Notice that $push is available in $group stages but not in $project stage. This is because $group stages are designed to take a sequence of documents and accumulate values based on that stream of documents.
$project on the other hand, works with one document at a time. So, we can calculate an average on an array within an individual document inside a project stage. But doing something like this where one at a time, we're seeing documents and for every document, it passes through the group stage pushing on a new value, well that's something that the $project stage is just not designed to do. For that type of operation we want to use $group.
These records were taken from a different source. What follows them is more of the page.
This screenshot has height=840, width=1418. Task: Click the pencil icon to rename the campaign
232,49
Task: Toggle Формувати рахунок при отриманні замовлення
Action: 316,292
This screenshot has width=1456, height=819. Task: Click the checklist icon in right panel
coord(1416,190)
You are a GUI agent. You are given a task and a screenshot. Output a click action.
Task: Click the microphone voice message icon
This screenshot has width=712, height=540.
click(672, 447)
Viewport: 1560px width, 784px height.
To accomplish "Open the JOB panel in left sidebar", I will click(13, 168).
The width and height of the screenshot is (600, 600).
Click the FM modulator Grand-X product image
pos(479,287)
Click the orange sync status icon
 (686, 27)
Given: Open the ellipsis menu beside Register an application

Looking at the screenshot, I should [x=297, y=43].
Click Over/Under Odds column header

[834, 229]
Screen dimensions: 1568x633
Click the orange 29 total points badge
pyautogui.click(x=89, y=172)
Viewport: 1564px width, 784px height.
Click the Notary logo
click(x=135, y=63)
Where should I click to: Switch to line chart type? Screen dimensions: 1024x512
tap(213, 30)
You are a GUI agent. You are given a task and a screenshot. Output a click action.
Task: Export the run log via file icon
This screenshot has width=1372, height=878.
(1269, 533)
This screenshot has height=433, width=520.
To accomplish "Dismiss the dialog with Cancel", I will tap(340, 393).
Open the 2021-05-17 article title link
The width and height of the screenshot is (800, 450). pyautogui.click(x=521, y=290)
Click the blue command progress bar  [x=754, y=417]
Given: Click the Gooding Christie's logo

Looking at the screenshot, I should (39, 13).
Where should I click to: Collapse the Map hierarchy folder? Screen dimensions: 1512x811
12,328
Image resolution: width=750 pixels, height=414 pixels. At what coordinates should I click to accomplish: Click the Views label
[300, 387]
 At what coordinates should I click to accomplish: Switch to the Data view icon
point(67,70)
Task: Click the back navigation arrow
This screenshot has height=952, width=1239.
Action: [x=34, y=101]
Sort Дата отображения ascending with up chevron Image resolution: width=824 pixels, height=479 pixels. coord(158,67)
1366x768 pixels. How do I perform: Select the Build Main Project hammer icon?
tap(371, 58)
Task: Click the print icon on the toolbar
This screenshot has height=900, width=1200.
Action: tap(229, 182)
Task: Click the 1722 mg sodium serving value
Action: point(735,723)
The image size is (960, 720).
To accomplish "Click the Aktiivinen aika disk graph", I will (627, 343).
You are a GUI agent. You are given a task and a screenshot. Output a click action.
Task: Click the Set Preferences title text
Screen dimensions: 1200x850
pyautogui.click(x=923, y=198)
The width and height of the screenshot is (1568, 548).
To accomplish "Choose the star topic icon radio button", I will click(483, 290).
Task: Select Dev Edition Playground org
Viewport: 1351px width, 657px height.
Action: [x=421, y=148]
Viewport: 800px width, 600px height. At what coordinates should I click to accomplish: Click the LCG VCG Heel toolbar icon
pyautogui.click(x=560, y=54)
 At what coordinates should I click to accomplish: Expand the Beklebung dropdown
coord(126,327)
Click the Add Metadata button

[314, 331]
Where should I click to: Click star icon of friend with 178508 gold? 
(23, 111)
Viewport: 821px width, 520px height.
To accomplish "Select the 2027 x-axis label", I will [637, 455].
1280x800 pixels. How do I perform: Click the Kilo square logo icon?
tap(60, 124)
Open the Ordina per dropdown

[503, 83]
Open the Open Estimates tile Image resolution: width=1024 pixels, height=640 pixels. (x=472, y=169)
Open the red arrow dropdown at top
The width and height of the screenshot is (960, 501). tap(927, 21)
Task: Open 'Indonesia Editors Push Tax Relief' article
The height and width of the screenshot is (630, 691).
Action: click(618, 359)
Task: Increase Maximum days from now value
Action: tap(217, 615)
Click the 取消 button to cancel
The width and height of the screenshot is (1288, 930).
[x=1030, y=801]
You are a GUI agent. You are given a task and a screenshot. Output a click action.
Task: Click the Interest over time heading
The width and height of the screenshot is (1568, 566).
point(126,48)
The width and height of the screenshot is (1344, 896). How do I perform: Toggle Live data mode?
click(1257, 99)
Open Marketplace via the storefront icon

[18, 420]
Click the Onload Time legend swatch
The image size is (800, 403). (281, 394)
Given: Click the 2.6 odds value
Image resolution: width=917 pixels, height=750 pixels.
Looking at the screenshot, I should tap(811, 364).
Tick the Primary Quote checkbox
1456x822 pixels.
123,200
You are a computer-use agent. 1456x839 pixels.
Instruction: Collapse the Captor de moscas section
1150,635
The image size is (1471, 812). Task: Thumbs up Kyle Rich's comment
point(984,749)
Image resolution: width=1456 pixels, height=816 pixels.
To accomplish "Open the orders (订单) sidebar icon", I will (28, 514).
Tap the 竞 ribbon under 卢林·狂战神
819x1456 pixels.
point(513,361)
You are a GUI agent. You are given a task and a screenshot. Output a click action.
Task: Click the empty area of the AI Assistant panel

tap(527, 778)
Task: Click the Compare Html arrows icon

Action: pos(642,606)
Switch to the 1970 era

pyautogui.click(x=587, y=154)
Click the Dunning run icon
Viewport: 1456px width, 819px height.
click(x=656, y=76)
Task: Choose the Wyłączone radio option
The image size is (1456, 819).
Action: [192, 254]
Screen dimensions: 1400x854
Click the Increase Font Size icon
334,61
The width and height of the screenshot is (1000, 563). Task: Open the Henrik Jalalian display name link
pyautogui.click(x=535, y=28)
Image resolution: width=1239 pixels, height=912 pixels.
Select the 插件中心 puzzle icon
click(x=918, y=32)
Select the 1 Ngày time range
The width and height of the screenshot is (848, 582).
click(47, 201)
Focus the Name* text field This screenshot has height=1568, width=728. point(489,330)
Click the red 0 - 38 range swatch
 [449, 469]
Let's take a look at another example:
db.companies.aggregate([{
$match: {
funding_rounds: {
$exists: true,
$ne: []
}
}
}, {
$unwind: "$funding_rounds"
}, {
$sort: {
"funding_rounds.funded_year": 1,
"funding_rounds.funded_month": 1,
"funding_rounds.funded_day": 1
}
}, {
$group: {
_id: {
company: "$name"
},
first_round: {
$first: "$funding_rounds"
},
last_round: {
$last: "$funding_rounds"
},
num_rounds: {
$sum: 1
},
total_raised: {
$sum: "$funding_rounds.raised_amount"
}
}
}, {
$project: {
_id: 0,
company: "$_id.company",
first_round: {
amount: "$first_round.raised_amount",
article: "$first_round.source_url",
year: "$first_round.funded_year"
},
last_round: {
amount: "$last_round.raised_amount",
article: "$last_round.source_url",
year: "$last_round.funded_year"
},
num_rounds: 1,
total_raised: 1,
}
}, {
$sort: {
total_raised: -1
}
}]).pretty()
In the $group stage, we're using $first and $last accumulators. Right, again we can see that as with $push - we can't use $first and $last in project stages. Because again, project stages are not designed to accumulate values based on multiple documents. Rather they're designed to reshape documents one at a time. Total number of rounds is calculated using the $sum operator. The value 1 simply counts the number of documents passed through that group together with each document that matches or is grouped under a given _id value. The project may seem complex, but it's just making the output pretty. It's just that it's including num_rounds and total_raised from the previous document.